O Conselho Nacional de Justiça (CNJ) e o Banco Central formalizaram, nesta semana, um convênio para criar um grupo de trabalho focado no desenvolvimento de um sistema nacional de registro e rastreamento das transferências de créditos de precatórios. O acordo foi assinado pelo presidente do CNJ, ministro Luiz Edson Fachin, e pelo presidente do Banco Central, Gabriel Galípolo, em uma cerimônia realizada em Brasília.
Acompanhe a seguir os objetivos e o funcionamento dessa nova ferramenta de controle.
| Foto: Gil Ferreira/Agência CNJ |
Transparência e prevenção a fraudes
A medida tem como objetivo criar uma estrutura que permita registrar a venda de direitos de precatórios, aumentando a segurança e facilitando a fiscalização. Com o novo sistema, será possível acompanhar com maior clareza quem é o dono do crédito em cada etapa da cadeia de negociações.

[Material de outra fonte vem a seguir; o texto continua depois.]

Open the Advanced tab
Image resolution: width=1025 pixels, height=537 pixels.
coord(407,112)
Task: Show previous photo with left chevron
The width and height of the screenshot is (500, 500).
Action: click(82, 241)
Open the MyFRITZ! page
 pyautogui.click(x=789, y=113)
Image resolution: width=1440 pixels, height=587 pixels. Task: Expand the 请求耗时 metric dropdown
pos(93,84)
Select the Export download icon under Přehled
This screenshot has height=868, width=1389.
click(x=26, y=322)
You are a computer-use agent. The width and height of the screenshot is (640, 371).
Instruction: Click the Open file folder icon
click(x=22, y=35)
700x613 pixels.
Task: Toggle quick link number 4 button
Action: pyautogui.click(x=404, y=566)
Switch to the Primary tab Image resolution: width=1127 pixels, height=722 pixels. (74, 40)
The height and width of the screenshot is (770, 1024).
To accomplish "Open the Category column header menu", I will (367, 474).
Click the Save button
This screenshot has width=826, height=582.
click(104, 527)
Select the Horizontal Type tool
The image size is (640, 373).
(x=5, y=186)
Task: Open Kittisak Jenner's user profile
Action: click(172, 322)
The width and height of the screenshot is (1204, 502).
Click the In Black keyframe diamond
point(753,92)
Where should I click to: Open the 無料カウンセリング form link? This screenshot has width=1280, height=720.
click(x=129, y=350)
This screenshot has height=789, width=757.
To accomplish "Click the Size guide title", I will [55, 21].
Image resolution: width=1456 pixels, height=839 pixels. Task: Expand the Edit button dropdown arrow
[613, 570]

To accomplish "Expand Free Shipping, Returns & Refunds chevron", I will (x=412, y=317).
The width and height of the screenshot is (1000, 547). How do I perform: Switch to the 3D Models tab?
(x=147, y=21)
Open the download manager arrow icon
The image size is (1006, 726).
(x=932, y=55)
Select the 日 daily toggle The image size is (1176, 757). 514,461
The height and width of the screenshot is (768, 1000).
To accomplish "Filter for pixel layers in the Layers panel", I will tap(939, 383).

Segundo o ministro Edson Fachin, a intenção não é impedir a circulação de créditos, mas garantir que essas transações ocorram com transparência, segurança jurídica e proteção aos credores — especialmente aqueles em situação de vulnerabilidade. A iniciativa também busca evitar que a venda de direitos judiciais seja utilizada para acobertar crimes.
Sistema unificado e acessível
O presidente do Banco Central, Gabriel Galípolo, destacou que um sistema unificado de preços, que seja público e acessível, proporcionará maior igualdade de condições aos agentes econômicos interessados nesse mercado.
O grupo de trabalho buscará definir os padrões de tecnologia e de integração entre os cartórios de notas, as entidades registradoras e os tribunais. A partir desse estudo conjunto, será formulado um plano prático para a implantação progressiva da nova estrutura de rastreabilidade.
Divisão de competências
A união de esforços se baseia na complementaridade das competências das duas instituições. Caberá ao CNJ a governança da política judiciária, a definição dos padrões vinculados ao Sistema Nacional de Precatórios e Requisições de Pequeno Valor (SisPreq) e a validação da rastreabilidade da titularidade judicial do crédito perante os tribunais.
Já o Banco Central irá contribuir com a sua experiência tecnológica e financeira, auxiliando na definição dos requisitos operacionais que serão aplicados à infraestrutura eletrônica responsável por registrar a cadeia de repasses de crédito.